A dos días del ataque al consulado de Estados Unidos en Bengasi, Libia,
en el que fue asesinado el embajador Christopher Stevens, las
agresiones contra sedes diplomáticas de Washington continuaron ayer en
Yemen, con un saldo con cuatro muertos, y en Egipto, donde varias
personas resultaron heridas.
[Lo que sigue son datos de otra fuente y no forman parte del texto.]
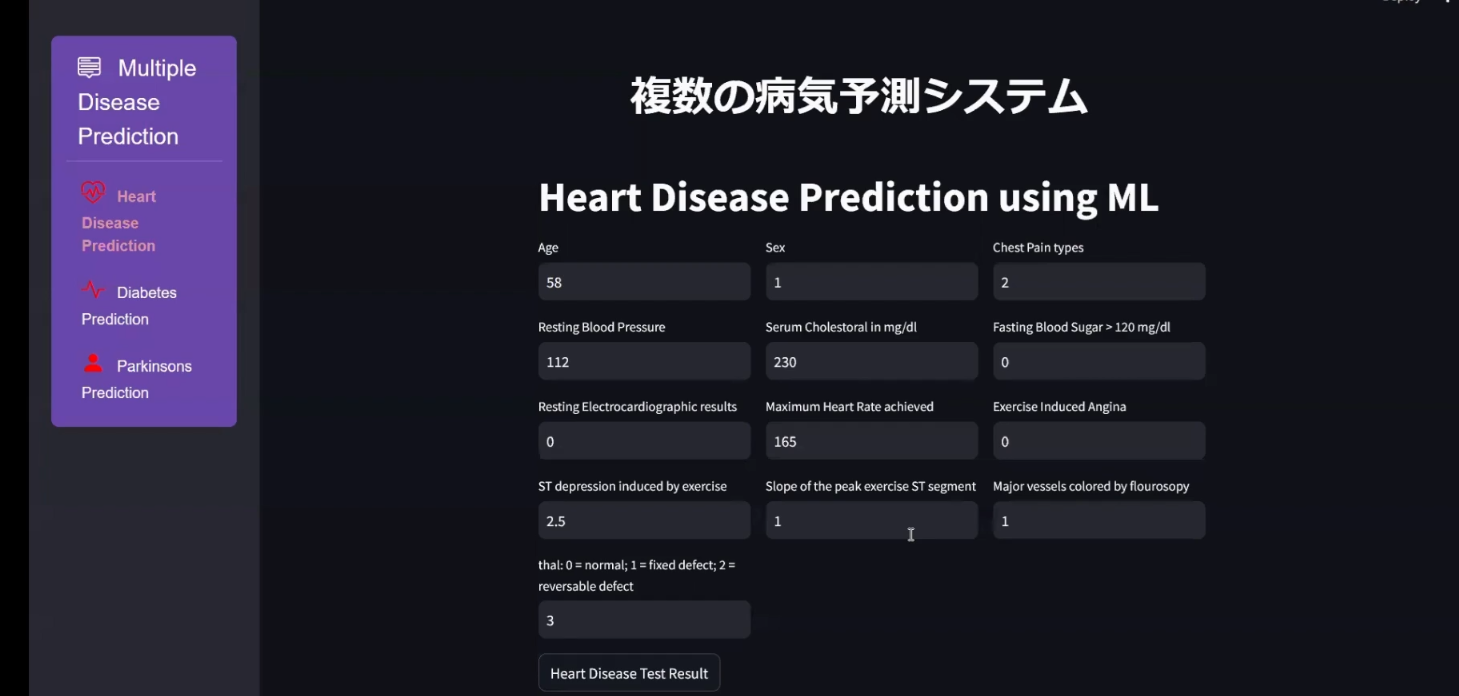Go to the Parkinsons Prediction page

[136, 378]
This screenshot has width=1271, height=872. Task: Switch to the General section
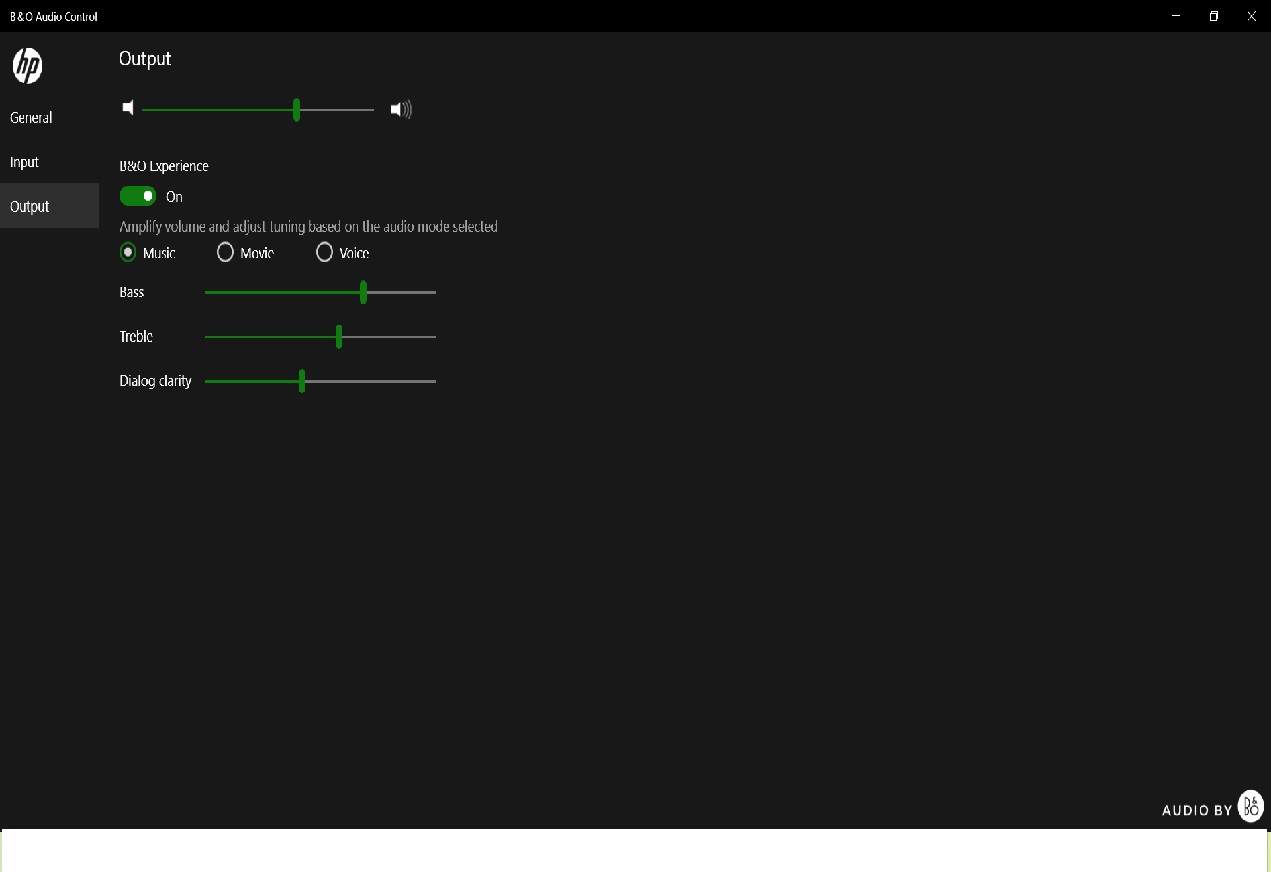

Otras confrontaciones menores ocurrieron
en Bagdad y Túnez, en tanto que en Teherán hubo una manifestación
frente a la embajada suiza, que representa los intereses estadunidenses
en Irán.
La violencia contra las embajadas de Estados Unidos en el mundo
islámico es condenable e indeseable por cuanto amenaza la inmunidad de
las representaciones diplomáticas en el mundo y se erige, en
consecuencia, en un factor de peligro para el de por sí frágil orden
internacional.Aunque el detonador de este fenómeno fue la divulgación de un video en que se denigra al profeta Mahoma –producido en Estados Unidos por particulares–, en las expresiones de encono antiestadunidense convergen factores mucho más profundos y diversos que un simple acto de provocación al islam y sus seguidores.
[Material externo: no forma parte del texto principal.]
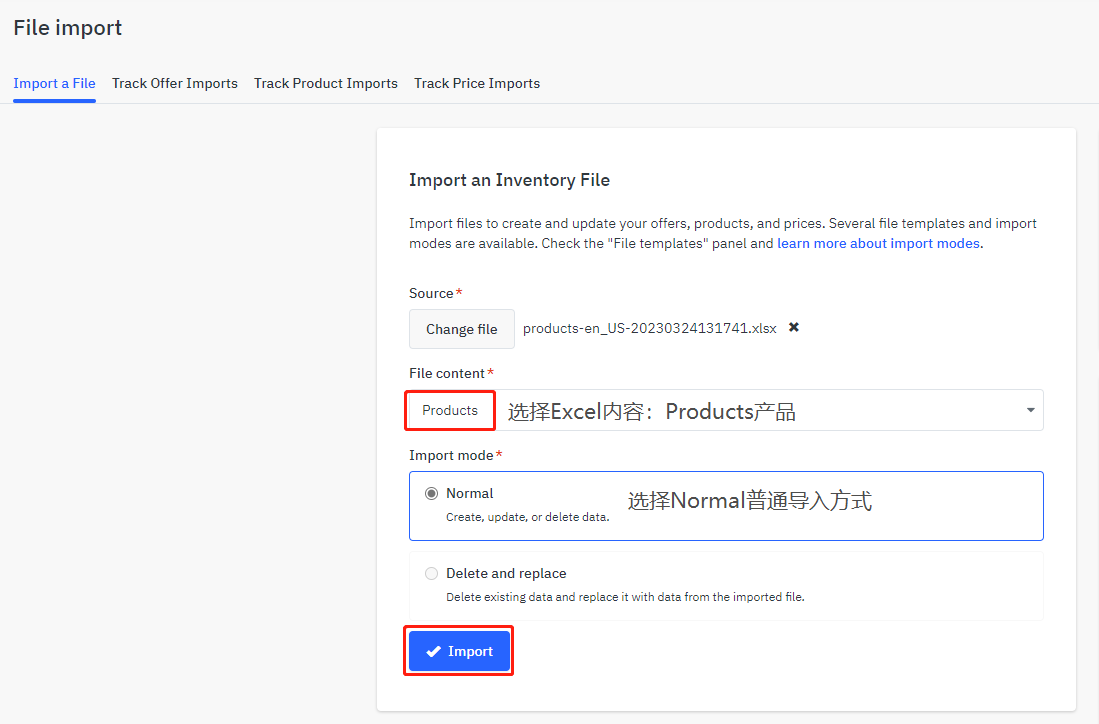Choose the Delete and replace radio button
The width and height of the screenshot is (1099, 724).
click(x=431, y=573)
El primero de ellos es la doble moral del gobierno de Washington en su trato hacia los diversos fundamentalismos: en contraste con las voces de condena formuladas por la Casa Blanca en contra del integrismo islámico, ese gobierno se ha caracterizado por su benevolencia hacia el judaísmo ultraortodoxo, que mantiene una amplia influencia en el diseño y aplicación de la política belicista de Israel, la cual representa una amenaza para la paz en Medio Oriente y en el mundo.
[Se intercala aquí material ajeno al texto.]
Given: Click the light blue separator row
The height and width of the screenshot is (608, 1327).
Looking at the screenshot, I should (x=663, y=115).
La propia superpotencia estuvo gobernada hasta hace no mucho por un presidente –George W. Bush– cuyo pensamiento, enraizado en un integrismo cristiano de extrema derecha, llevó al mundo a grados superlativos de violencia, inseguridad y degradación humana, de la cual no se ha recuperado aún.
Un tercer elemento para comprender esta oleada de actos hostiles es la persistencia de una política exterior agresiva, injerencista, belicista y depredadora de Washington, que se acentuó durante los gobiernos del propio George W. Bush tras los atentados del 11 de septiembre de 2001: luego de esos hechos, y con el pretexto de hacer justicia para las víctimas, el político texano embarcó a su país en una cruzada –es decir, en una agresión del occidente cristiano contra el oriente islámico– que se saldó con la devastación de dos naciones –Irak y Afganistán– y con una multiplicación de la inseguridad y las violaciones a los derechos humanos en el mundo.
Por elemental congruencia, las condenas internacionales que hoy se formulan en contra de los ataques a las embajadas estadunidenses tendrían que ir acompañadas de un reclamo para que Washington corrija las actitudes e inercias que han derivado en la configuración de ese clima de violencia y barbarie.